The speed, accuracy and simplicity of immunodiagnostic tests have led to the development of rapid techniques for the diagnosis of brucellosis. The serological tests include recombinant Omp31 based ELISA (rELISA), dot-ELISA, B. melitensis whole antigen based ELISA (pELISA), SAT, complement fixation test (CFT), RBPT and AGPT were used by Gupta and his colleagues for diagnosis of caprine brucellosis. Their founding demonstrated that rELISA and dot-ELISA combination is the best for detection of anti B. melitensis antibodies in goats (20). ELISA might be suitable for diagnosing B. melitensis infection in sheep, as it has a similar test performance compared to the RBT (21). Our finding is in agreement with these two reports and indicated the importance and usefulness of RBT in the diagnosis of caprine brucellosis. The SAT test, remains the most popular serological test used in the diagnosis of brucellosis, particularly in geographic regions that are endemic for the disease (22, 23). As well as, 2ME is cheap, easy to perform and can differentiate between IgM antibodies that appear during the acute stage and IgG antibodies that occur during chronic stage of brucellosis (22, 23). SAT can detect infection faster than 2ME (2 vs. 8 DPI, respectively) but the duration of positive detection in 2ME is longer than SAT (83 vs. 69 DPI, respectively).

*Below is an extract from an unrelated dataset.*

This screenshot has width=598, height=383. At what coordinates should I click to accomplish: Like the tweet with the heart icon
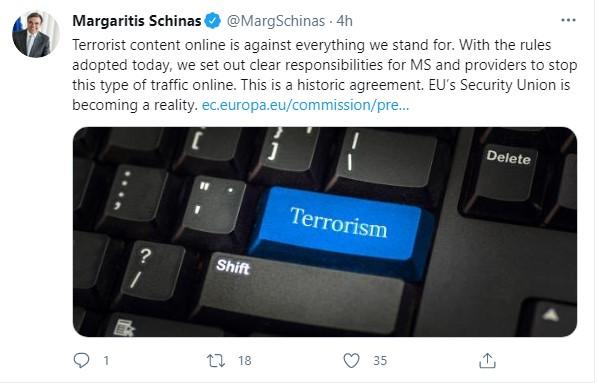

On the other side of this study, we standardized and used two immunoelectrophoretic methods include RIE and 2DIEP in B. melitensis M16 serodiagnosis for the first time. There are no differences between these two immunoelectrophoretic tests and the results obtained with these two tests are completely correlated. These two tests showed the highest sensitivity in detection of positive brucellosis samples about 18 days (17–34 DPI). Although there are no reports about using these two methods in brucellosis identification, but other researchers have emphasized on the importance of them in healthy and infected subjects (24–27). Based on our finding and features of these tests include quickly and easily performing, the use of them in Brucella diagnosis is highly recommended.

Conclusion

We standardized RIE and 2DIEP methods for identification of B. melitensis M16 for the first time and compare them with other conventional brucellosis diagnostic methods. In the absence of culture facilitates the diagnosis of brucellosis relies on agglutination tests. Despite having a plethora of serological tests for the diagnosis of brucellosis, none of these tests is 100% reliable or perfect. Therefore, serological test results should always be considered or interpreted in conjunction with patient history, clinical manifestations and other laboratory findings.

Ethical considerations

Ethical issues (Including plagiarism, informed consent, misconduct, data fabrication and/or falsification, double publication and/or submission, redundancy, etc.) have been completely observed by the authors.